━━━ THE INPUT ━━━

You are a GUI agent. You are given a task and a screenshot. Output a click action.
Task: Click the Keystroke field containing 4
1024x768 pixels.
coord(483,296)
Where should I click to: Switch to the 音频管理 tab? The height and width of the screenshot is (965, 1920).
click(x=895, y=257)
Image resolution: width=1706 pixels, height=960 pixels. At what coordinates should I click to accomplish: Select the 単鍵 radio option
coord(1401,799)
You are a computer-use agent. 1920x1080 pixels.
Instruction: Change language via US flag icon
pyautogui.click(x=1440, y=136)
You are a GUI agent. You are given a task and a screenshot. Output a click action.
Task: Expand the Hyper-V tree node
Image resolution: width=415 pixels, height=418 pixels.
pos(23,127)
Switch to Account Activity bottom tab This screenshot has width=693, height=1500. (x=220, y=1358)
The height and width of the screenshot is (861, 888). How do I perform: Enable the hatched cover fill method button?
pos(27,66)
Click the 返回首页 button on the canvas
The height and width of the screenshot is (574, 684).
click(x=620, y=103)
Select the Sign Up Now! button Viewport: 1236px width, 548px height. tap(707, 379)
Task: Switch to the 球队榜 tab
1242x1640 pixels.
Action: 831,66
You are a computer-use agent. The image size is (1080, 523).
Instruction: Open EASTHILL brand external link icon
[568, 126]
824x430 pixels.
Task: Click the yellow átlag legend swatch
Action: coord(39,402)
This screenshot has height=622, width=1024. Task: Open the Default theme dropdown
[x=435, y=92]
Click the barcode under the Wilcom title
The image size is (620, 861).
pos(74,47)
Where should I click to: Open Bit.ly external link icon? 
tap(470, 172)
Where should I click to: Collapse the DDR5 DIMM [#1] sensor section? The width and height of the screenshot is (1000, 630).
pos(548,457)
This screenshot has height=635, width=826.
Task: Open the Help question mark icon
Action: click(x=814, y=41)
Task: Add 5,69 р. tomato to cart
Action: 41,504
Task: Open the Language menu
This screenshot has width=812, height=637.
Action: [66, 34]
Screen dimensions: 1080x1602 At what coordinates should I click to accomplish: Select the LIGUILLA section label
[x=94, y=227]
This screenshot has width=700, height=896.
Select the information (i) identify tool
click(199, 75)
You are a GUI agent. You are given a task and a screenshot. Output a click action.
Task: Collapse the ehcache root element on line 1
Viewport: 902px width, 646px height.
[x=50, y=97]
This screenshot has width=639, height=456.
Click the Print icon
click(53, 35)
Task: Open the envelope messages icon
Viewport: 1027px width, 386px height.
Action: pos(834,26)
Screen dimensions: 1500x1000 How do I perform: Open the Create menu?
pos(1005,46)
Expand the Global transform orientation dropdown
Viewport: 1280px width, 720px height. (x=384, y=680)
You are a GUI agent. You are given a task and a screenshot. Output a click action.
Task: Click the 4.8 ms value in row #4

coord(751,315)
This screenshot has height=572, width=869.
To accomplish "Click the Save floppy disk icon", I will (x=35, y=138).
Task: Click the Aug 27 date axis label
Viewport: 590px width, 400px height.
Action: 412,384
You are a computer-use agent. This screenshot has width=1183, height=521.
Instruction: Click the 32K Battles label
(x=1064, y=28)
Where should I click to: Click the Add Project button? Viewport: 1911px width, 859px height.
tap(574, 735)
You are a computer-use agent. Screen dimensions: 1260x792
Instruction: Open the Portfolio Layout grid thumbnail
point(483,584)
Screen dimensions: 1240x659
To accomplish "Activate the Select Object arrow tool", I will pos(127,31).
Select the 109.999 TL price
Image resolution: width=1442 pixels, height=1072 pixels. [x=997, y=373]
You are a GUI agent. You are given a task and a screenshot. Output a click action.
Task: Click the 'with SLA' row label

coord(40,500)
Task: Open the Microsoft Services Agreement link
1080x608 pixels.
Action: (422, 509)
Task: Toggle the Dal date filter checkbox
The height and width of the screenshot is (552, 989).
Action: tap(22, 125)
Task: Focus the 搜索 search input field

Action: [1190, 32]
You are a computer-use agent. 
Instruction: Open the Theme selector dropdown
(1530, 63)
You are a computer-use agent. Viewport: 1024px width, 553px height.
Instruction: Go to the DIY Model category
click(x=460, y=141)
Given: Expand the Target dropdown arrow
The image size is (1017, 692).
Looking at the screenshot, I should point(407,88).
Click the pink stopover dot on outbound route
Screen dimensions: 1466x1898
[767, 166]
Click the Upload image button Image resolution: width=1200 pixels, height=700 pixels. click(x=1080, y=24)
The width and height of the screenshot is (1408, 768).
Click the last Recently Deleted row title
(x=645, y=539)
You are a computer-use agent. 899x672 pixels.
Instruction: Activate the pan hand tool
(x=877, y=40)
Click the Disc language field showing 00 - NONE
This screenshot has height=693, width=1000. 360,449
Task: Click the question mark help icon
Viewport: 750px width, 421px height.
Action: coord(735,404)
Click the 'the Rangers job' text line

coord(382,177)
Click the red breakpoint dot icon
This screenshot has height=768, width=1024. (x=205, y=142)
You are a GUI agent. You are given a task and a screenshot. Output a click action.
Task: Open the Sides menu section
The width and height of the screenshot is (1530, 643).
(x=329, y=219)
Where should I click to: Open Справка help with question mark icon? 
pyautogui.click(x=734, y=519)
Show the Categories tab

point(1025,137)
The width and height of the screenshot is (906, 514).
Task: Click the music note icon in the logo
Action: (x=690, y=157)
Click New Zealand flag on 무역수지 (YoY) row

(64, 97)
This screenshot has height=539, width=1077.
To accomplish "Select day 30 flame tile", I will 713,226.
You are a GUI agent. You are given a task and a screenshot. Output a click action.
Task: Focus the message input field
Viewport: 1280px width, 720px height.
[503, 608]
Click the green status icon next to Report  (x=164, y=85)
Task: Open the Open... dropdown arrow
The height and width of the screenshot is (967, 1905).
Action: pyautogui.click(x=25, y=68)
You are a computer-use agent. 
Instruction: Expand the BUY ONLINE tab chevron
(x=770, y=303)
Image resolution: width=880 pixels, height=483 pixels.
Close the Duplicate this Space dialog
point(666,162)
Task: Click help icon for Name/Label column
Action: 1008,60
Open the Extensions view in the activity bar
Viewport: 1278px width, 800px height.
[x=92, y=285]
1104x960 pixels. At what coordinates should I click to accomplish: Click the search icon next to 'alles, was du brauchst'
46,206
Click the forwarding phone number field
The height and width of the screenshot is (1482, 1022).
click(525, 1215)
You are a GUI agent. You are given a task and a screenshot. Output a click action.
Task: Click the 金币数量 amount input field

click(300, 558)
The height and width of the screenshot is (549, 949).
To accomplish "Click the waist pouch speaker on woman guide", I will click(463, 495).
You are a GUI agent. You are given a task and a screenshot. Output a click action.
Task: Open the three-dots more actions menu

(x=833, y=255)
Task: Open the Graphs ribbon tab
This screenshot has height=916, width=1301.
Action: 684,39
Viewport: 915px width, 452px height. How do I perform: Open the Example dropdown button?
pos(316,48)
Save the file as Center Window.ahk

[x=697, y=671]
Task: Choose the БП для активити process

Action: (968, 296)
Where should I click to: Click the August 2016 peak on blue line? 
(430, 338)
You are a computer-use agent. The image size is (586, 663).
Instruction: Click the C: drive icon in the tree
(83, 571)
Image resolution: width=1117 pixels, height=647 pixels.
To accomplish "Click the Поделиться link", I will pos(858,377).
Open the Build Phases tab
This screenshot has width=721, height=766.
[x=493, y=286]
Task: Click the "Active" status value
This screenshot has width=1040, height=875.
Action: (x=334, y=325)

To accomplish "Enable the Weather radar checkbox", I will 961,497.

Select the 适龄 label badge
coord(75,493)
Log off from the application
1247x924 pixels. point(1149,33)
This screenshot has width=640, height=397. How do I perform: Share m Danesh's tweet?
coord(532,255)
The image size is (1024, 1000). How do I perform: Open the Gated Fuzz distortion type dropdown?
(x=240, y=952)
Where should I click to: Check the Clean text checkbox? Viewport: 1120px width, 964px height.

━━━

Every line above from the line with "Task: Toggle the Dal date filter checkbox" to the line with "You are a computer-use agent. 899x672 pixels." is wanted, ends included; write them out exactly and add no other line.

Task: Toggle the Dal date filter checkbox
The height and width of the screenshot is (552, 989).
Action: tap(22, 125)
Task: Focus the 搜索 search input field

Action: [1190, 32]
You are a computer-use agent. 
Instruction: Open the Theme selector dropdown
(1530, 63)
You are a computer-use agent. Viewport: 1024px width, 553px height.
Instruction: Go to the DIY Model category
click(x=460, y=141)
Given: Expand the Target dropdown arrow
The image size is (1017, 692).
Looking at the screenshot, I should point(407,88).
Click the pink stopover dot on outbound route
Screen dimensions: 1466x1898
[767, 166]
Click the Upload image button Image resolution: width=1200 pixels, height=700 pixels. click(x=1080, y=24)
The width and height of the screenshot is (1408, 768).
Click the last Recently Deleted row title
(x=645, y=539)
You are a computer-use agent. 899x672 pixels.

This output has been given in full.